Though I'm sharing your views on Decryption, this is nevertheless great news! We definitely have some clients wanting to jump onto that wagon and your testing sounds as if this isn't going to be turning out as a disaster.

Guess it stillt has to be requested via support case?

Thanks for your interesting feedback @PhilipDAth 

Interesting, so the potential throughput loss may be less awful than predicted? At least in environments with only a few users.

I'm also a fan of other methods, since intentional Mallories in the middle give me hives. We use Umbrella in my office and across several dozen client deployments representing hundreds of users. Small sample size, I know, but we've been very happy with the results.

Are you able to exempt any sites from the HTTPS inspection, or is this a binary setting?

A bit off topic but you here using ThreatGrid sub in addition to MXs with Advanced security and AMP enabled? I looked into the latest and found that Cisco has a new TG daily sample subscription pending in prelaunch hold. This seems to be more proper priced to SMB compared to the TG Cloud sub with at least 3 users on TG portal actually executing the files and anomalies that AMP does not know for sure.

I've never used ThreatGrid so can't comment on that one.

After trying out TLS decryption for a week I've found the biggest issue is you can not whitelist domains that don't work.

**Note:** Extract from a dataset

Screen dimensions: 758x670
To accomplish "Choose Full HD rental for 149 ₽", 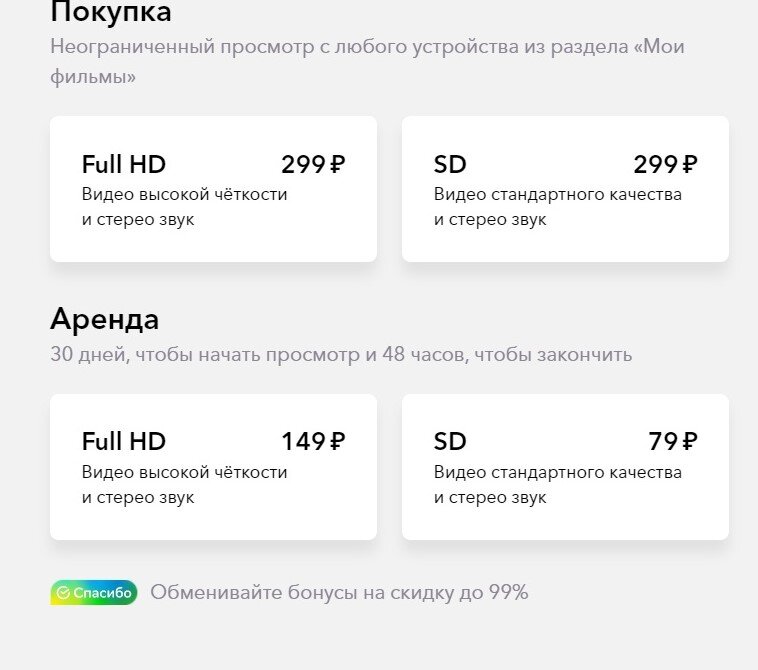I will [213, 467].
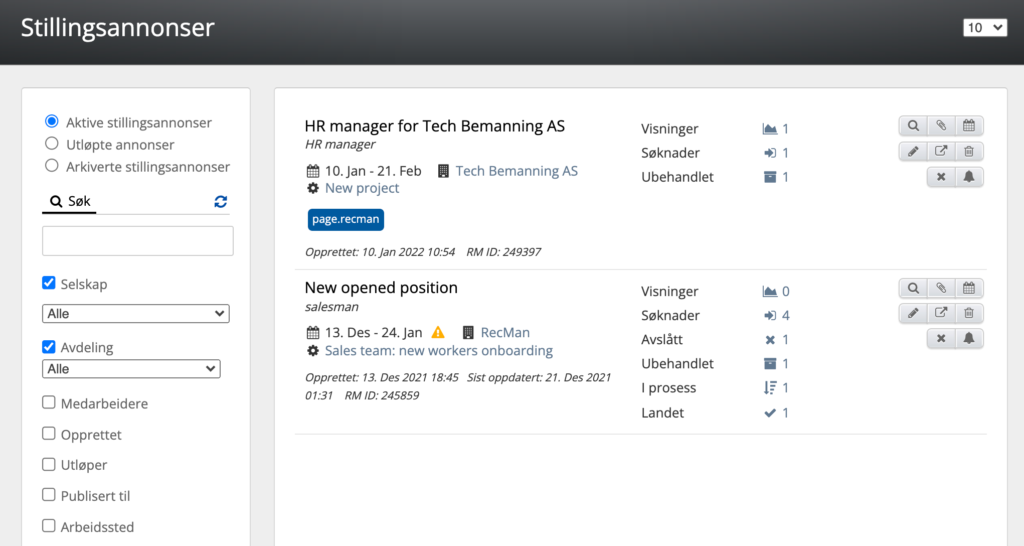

We found several apps that provide end to end encryption no longer work - such as WhatsApp web.  Also the Cisco ASDM no longer worked.

Hey Philip, thank you for the follow up on the issue about the TLS decryption.

Can you clarify about the impossibility to whitelist domains and apps ? There this section (in bellow) in the documentation that you posted first, based on it, are you saying that it doesn't work ? or is something different ?

Thanks.

"""

1. Configure Layer 3 and 7 whitelist options

   1. Navigate to the Security & SD-WAN > Threat Protection page.

   2. L3 whitelist: Specify source IPs of clients that should be exempt from HTTPS inspection. 

   3. L7 whitelist: Specify destination hostnames that should be exempt from HTTPS inspection. Use wild cards by prefixing the hostname entry with an asterisk. For example, *.example.com will match www.example.com .  

I never spotted that bit.  That should do it.